In current times this gold rush takes the form of penny stock solicitations, rumors, message board activity and slick salesmanship. Mark Twain famously said, “A mine is a hole in the ground with a liar standing next to it.” How do we benefit from mineral discoveries while avoiding being swindled? The answer lies in the business model espoused by prospect generators.
These firms attempt to acquire a large number of initial land claims in areas where previous discoveries have been made or geological signs show hints of rich deposits. It is critical to choose firms that are managed by experienced industry veterans with a track records of success. Also, we want to pay close attention to share structure, favoring firms that show conservative share issuance along with a closely held float. Finally, we need to have some understanding of the region where our money will be spent.
This model is currently the most effective way to gain exposure to the Yukon gold rush which is in progress.
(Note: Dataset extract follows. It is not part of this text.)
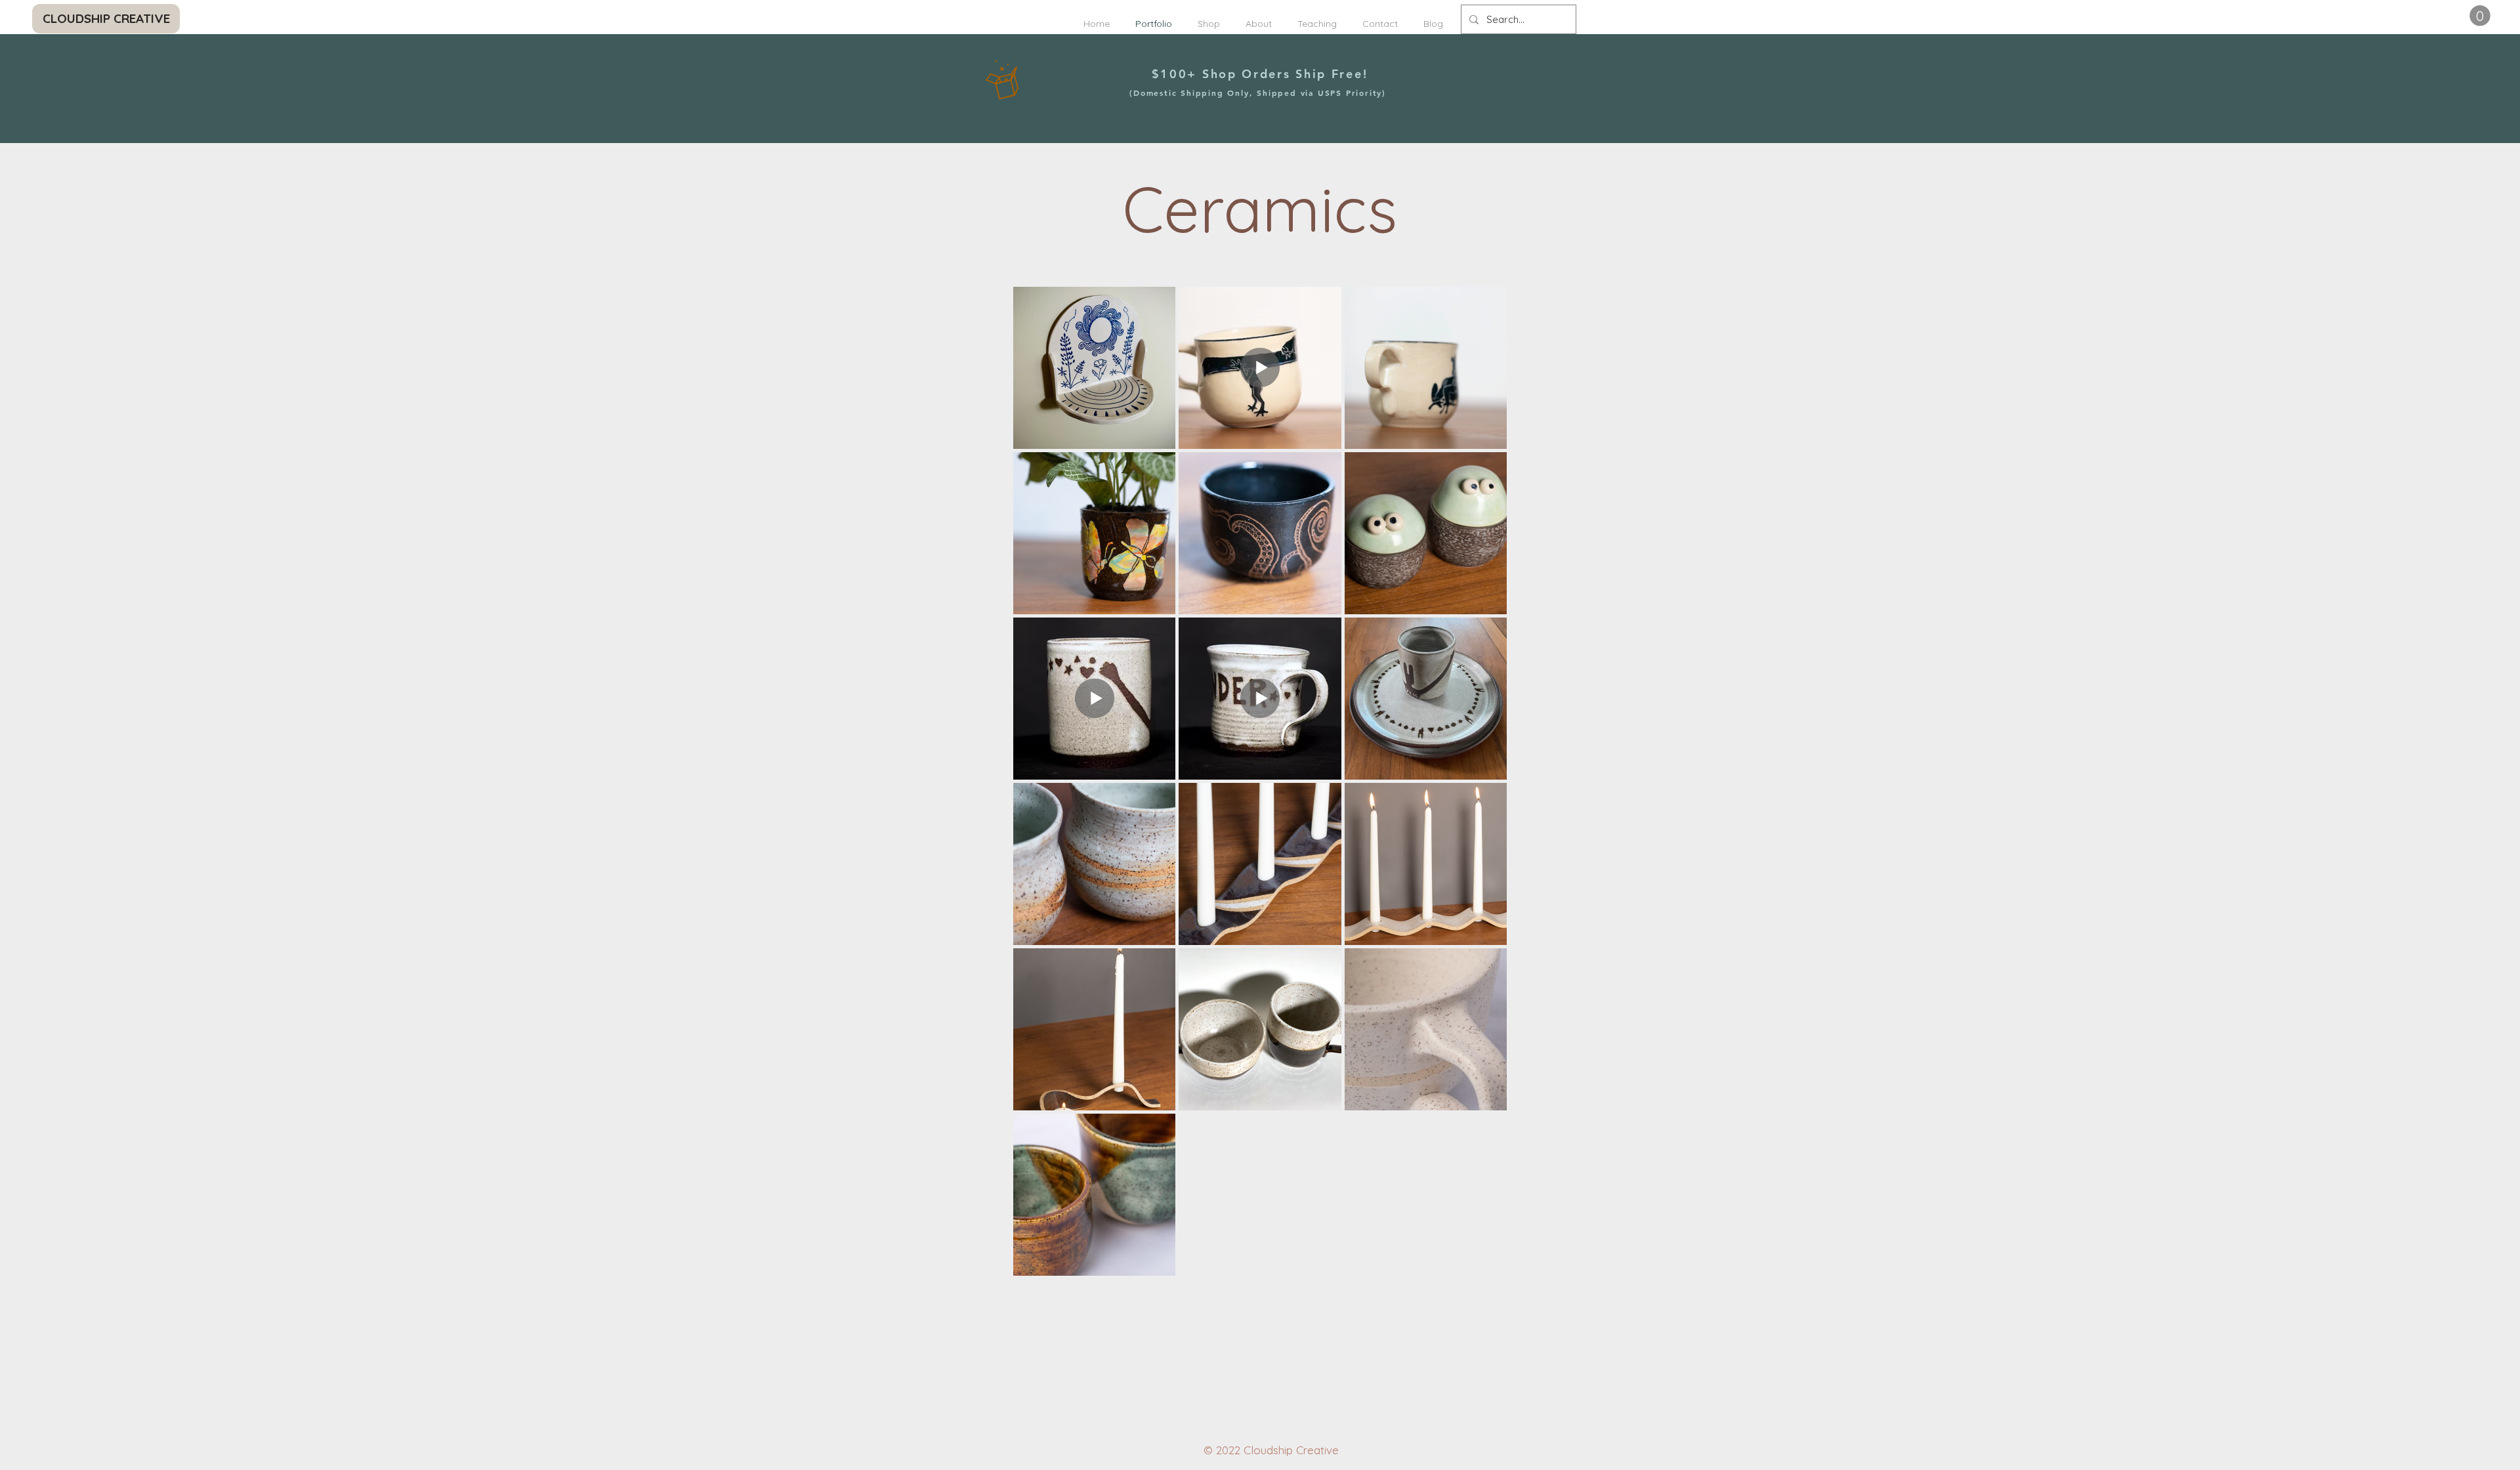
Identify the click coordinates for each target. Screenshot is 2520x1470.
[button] (2479, 15)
In a very short due diligence period it is possible to see that there are a handful of companies that seem to know just where to look in the region. Capital is flowing swiftly into the area and unfortunately much of it will be lost. By sticking with the winners we have a greater chance of being part of a large discovery.
It is impossible to fully eradicate the dream of making that big discovery and being part of a stock that soars from $0.25 to $50.00. While this certainly does happen we must be disciplined enough to keep these dreams contained in a small portion of our portfolio.
By following the same due diligence standards employed in our search for prospect generators, people, share structure and region, we should be able to find a handful of small exploration companies that have a chance to make it big. No more than 2% of our gold related capital should ever be wagered on any one single pick in this sector.
We are in a period of rising gold prices driven by political mismanagement and poor decision making. It appears that this trend is firmly in place and far from finished. Our goal is to invest in the sector in a way that allows us to profit from this economic reality. If capital is properly placed it is possible to benefit greatly as the price of gold continues to rise.